Kawasan yang terletak di wilayah perbatasan tersebut sangat sulit dijangkau karena masih minim infrastruktur jalan.

Untuk menuju ke kampung, para nelayan pancing tersebut harus menerabas jalan setapak yang melintasi beberapa perbukitan. Jangan harap bisa segera sampai jika hujan mengguyur daerah tersebut.

Baca juga: Empat Tahun Warga Sebatik Kesulitan Pergi ke Tawau Secara Legal

Menuju kampung Sungai Batang juga bisa melalui jalur pantai selain jalan setapak. Namun lagi-lagi jalur tersebut tak akan bisa dilalui saat air laut sedang pasang.

Terisolasinya Desa Batang membuat fasilitas listrik, air, pendidikan dan tempat ibadah menjadi barang langka. Tidak adanya fasilitas pendidikan membuat anak-anak di desa tersebut menempuh pendidikan di luar desa yang jaraknya cukup jauh.

Sulitnya medan jalan, apalagi saat musim hujan, membuat anak anak Desa Batang sering terlambat atau terpaksa bolos sekolah.

Untuk memenuhi kebutuhan listrik, warga Desa Batang kebanyakan menggunakan mesin genset yang dibeli dari Tawau, Malaysia. Kebutuhan BBM serta kebutuhan hidup pokok sehari-hari warga lebih mudah didatangan dari Tawau, Malaysia.

Pun siaran televisi dan radio yang dijadikan hiburan dan untuk mendapatkan informasi, warga desa lebih mudah mendapatnya dari Malaysia.

Tidak heran, pemahaman informasi dari negara Malaysia lebih banyak mereka dapatkan daripada dari dalam negeri.

Siaran televisi dan radio juga masih menjadi barang mewah karena ketersediaan listrik yang hanya didapat dari mesin genset yang dimiliki segelintir warga.

"Otomatis warga sudah biasa dapat siaran tv dan radio dari Malaysia. Itupun hidupnya hanya beberapa jam di malam hari," ujar Wahyudi, warga Desa Sebatik Induk yang juga ketua Forum Bela Negara Kaltara, Minggu (26/2017).

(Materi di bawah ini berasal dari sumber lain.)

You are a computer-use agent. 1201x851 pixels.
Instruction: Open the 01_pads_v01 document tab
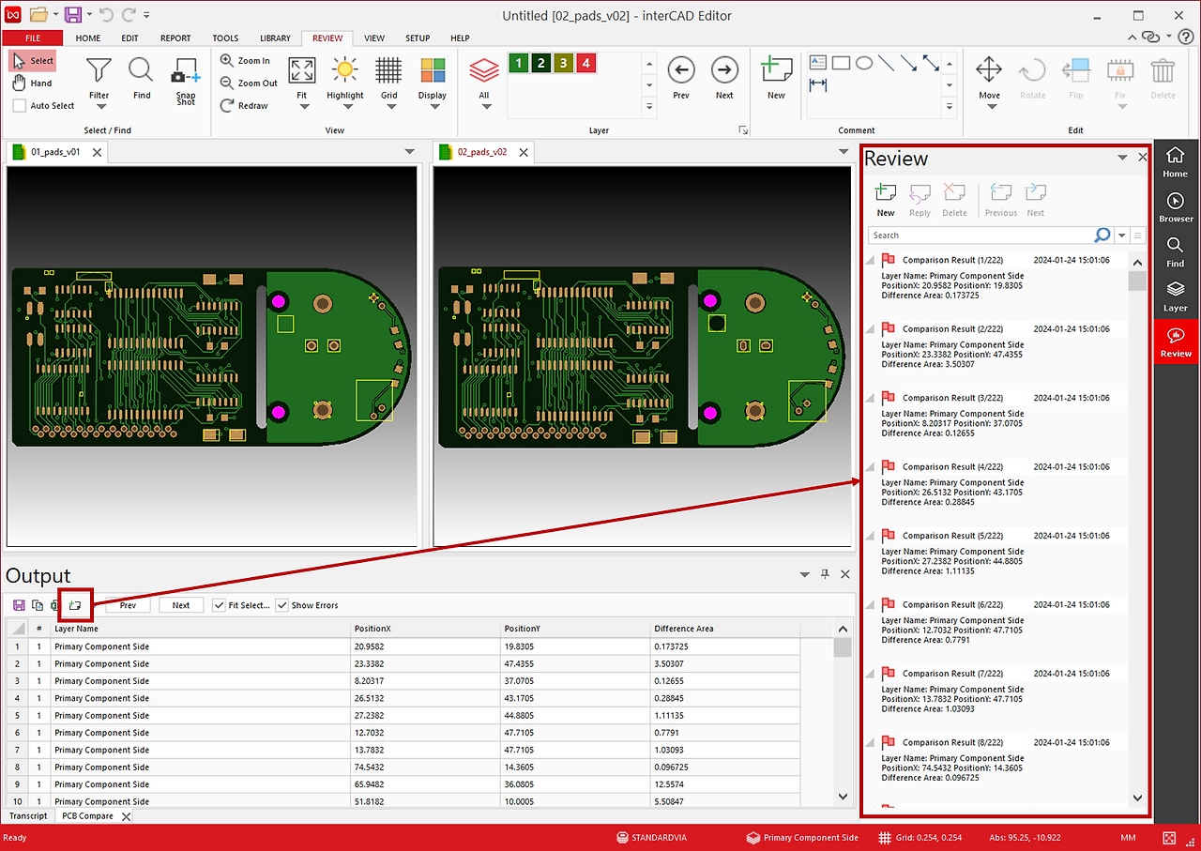point(56,151)

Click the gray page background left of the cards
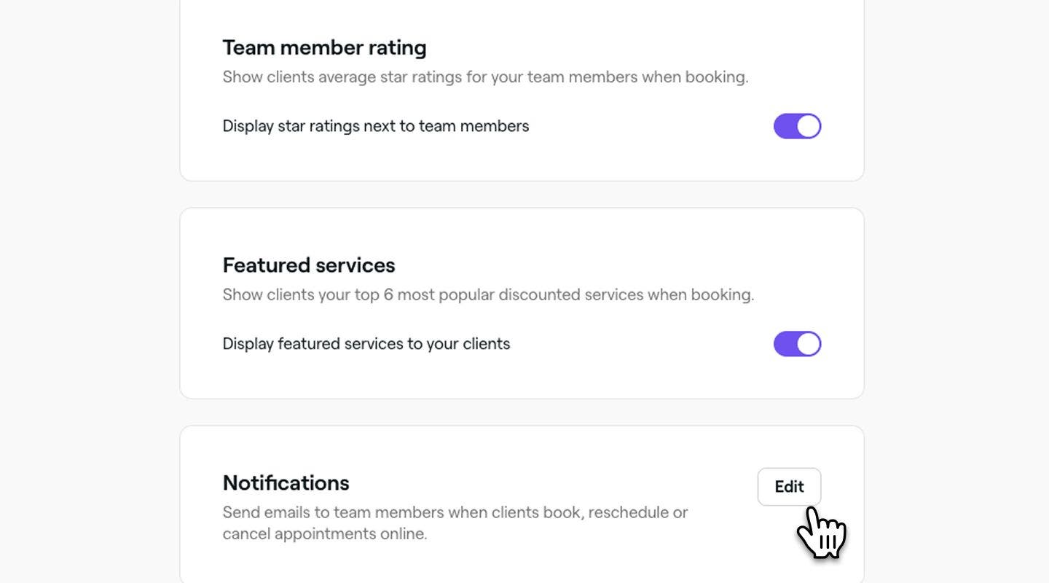pos(87,292)
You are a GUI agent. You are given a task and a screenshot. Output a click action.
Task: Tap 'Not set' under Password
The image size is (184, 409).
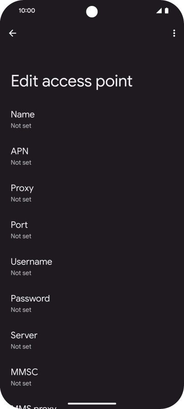click(x=21, y=310)
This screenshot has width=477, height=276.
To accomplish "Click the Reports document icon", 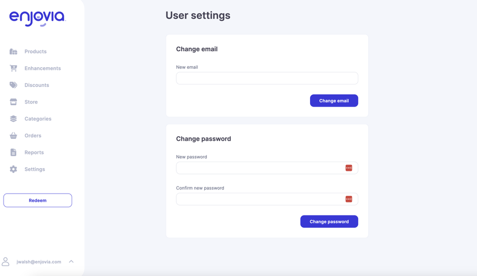I will pos(13,152).
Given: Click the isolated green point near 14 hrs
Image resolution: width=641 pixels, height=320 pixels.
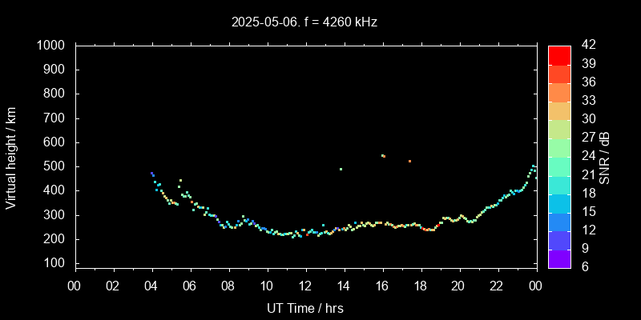Looking at the screenshot, I should pos(341,169).
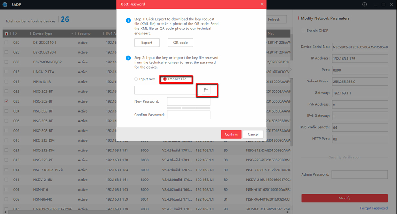Maximize the SADP window
This screenshot has width=397, height=214.
pyautogui.click(x=384, y=4)
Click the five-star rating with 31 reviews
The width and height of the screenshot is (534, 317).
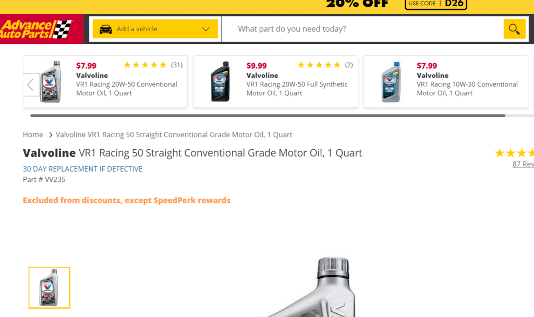pyautogui.click(x=145, y=65)
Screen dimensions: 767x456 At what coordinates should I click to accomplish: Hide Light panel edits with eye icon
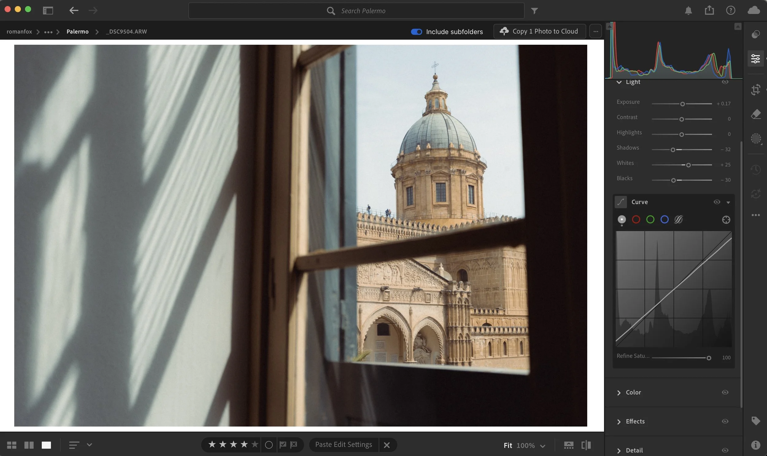coord(725,82)
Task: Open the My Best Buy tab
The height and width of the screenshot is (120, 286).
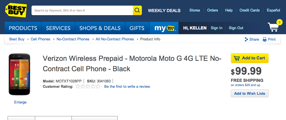Action: (164, 28)
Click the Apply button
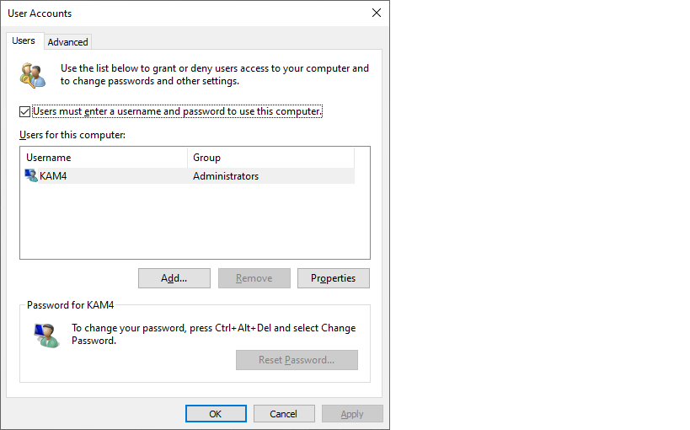 (352, 414)
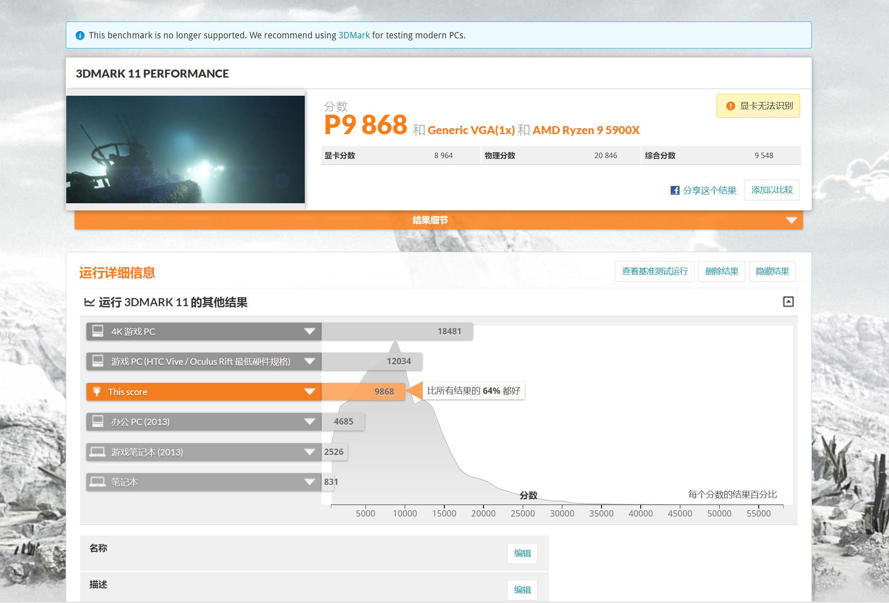
Task: Open the 3DMark link in notice banner
Action: tap(354, 35)
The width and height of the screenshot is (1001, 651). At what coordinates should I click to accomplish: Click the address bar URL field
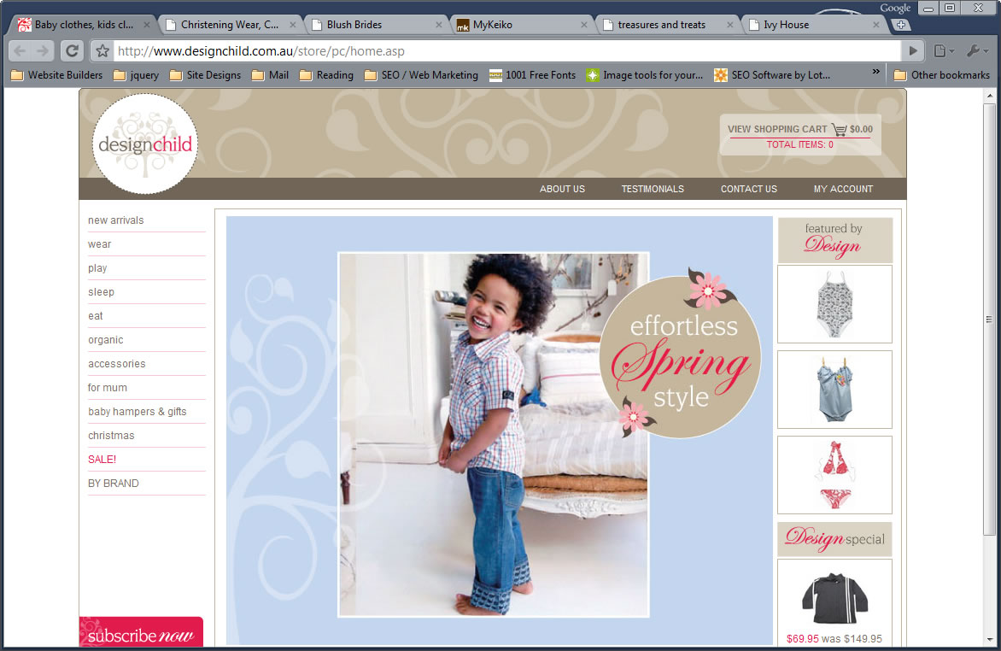point(504,50)
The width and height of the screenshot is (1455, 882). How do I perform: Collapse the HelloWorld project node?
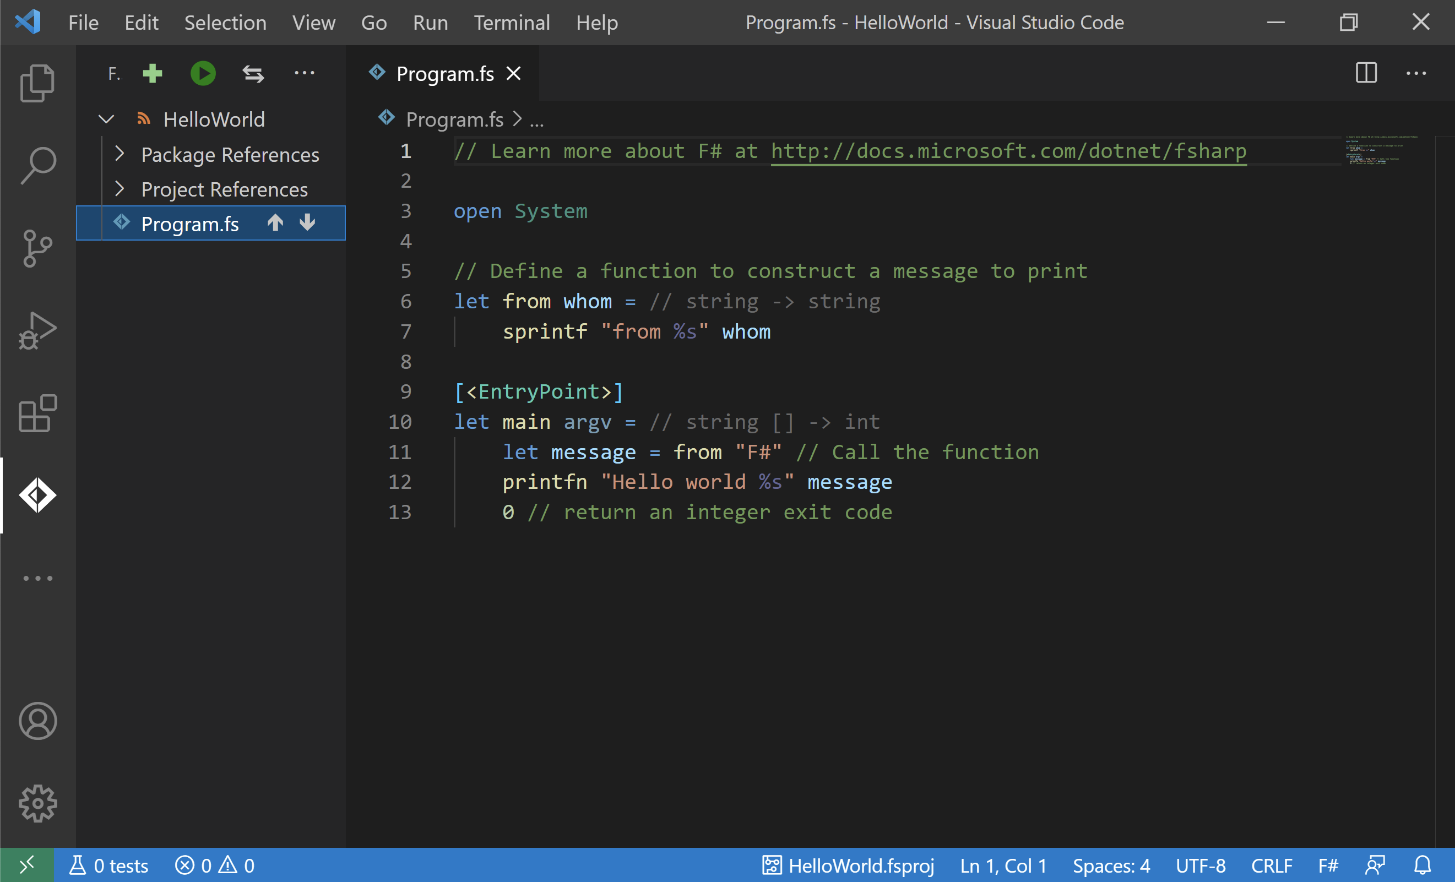(x=106, y=120)
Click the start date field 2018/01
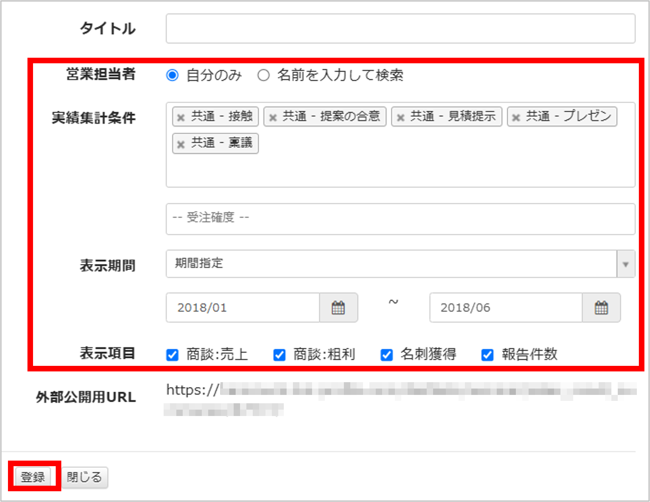The width and height of the screenshot is (650, 502). (x=243, y=308)
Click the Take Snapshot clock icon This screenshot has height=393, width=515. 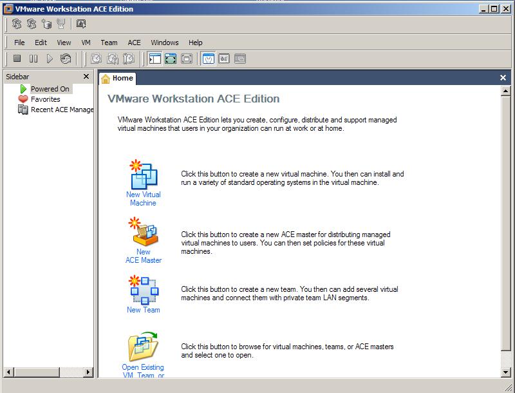(x=96, y=59)

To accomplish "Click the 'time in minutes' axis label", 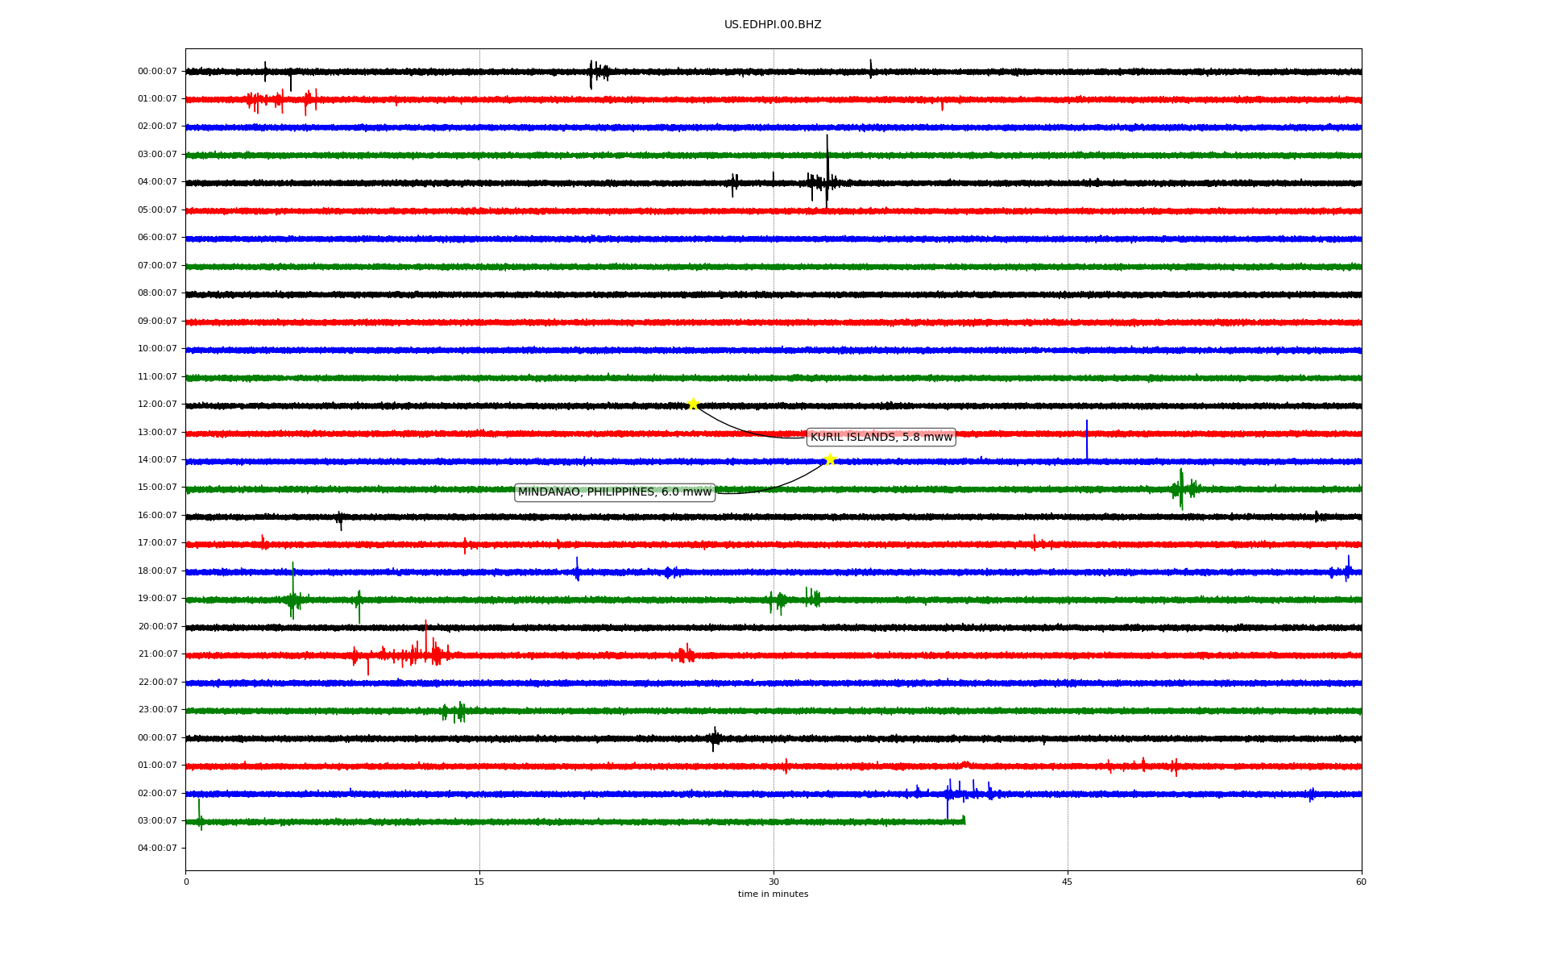I will (772, 894).
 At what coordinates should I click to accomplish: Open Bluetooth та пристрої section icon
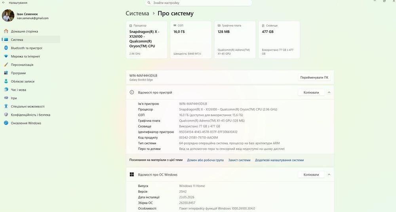[x=6, y=48]
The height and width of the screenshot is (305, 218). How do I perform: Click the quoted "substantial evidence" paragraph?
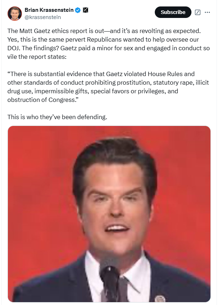tap(108, 87)
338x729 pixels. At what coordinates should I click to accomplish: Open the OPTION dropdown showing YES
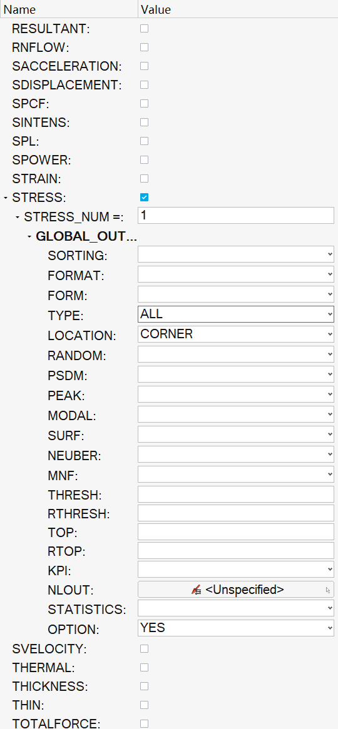pyautogui.click(x=235, y=628)
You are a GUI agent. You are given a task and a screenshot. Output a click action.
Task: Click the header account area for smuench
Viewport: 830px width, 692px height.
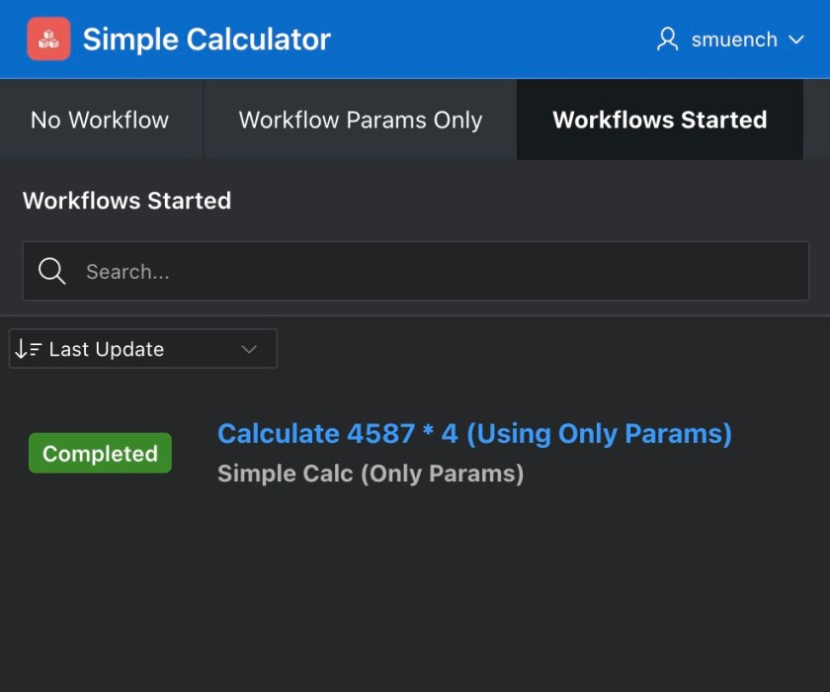click(731, 40)
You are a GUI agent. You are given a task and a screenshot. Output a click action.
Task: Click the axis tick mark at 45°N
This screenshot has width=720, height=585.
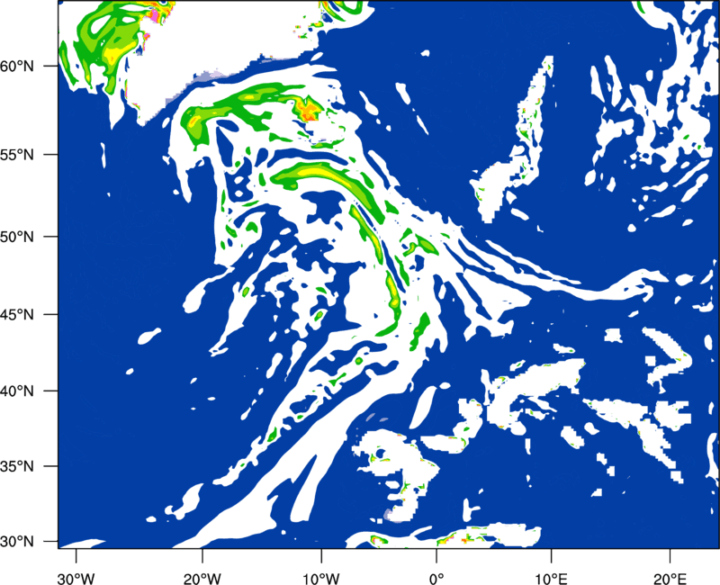51,314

Marlina, salah satu kader Forum Bela Negara yang lahir di Desa Batang namun pindah ke Desa Sebatik Timur menceritakan, Desa Batang tidak memiliki fasilitas sekolah dan tempat ibadah. Padahal jumlah penduduknya mencapai lebih dari 50 kepala keluarga.

Berangkat dari keprihatinan tersebut, pada akhir Juli lalu, sejumlah kader Forum Bela Negara yang berada di Sebatik terketuk hatinya untuk membantu penyediaan pendidikan dengan membangun sekolah Pendidikan Anak Usia Dini (PAUD).

“Tanggal 22 Juli 2017 saya bersama anggota FBN dan beberapa pemuda Sebatik datang ke wilayah tersebut membawa peralatan seadanya,” imbuh Wahyudi.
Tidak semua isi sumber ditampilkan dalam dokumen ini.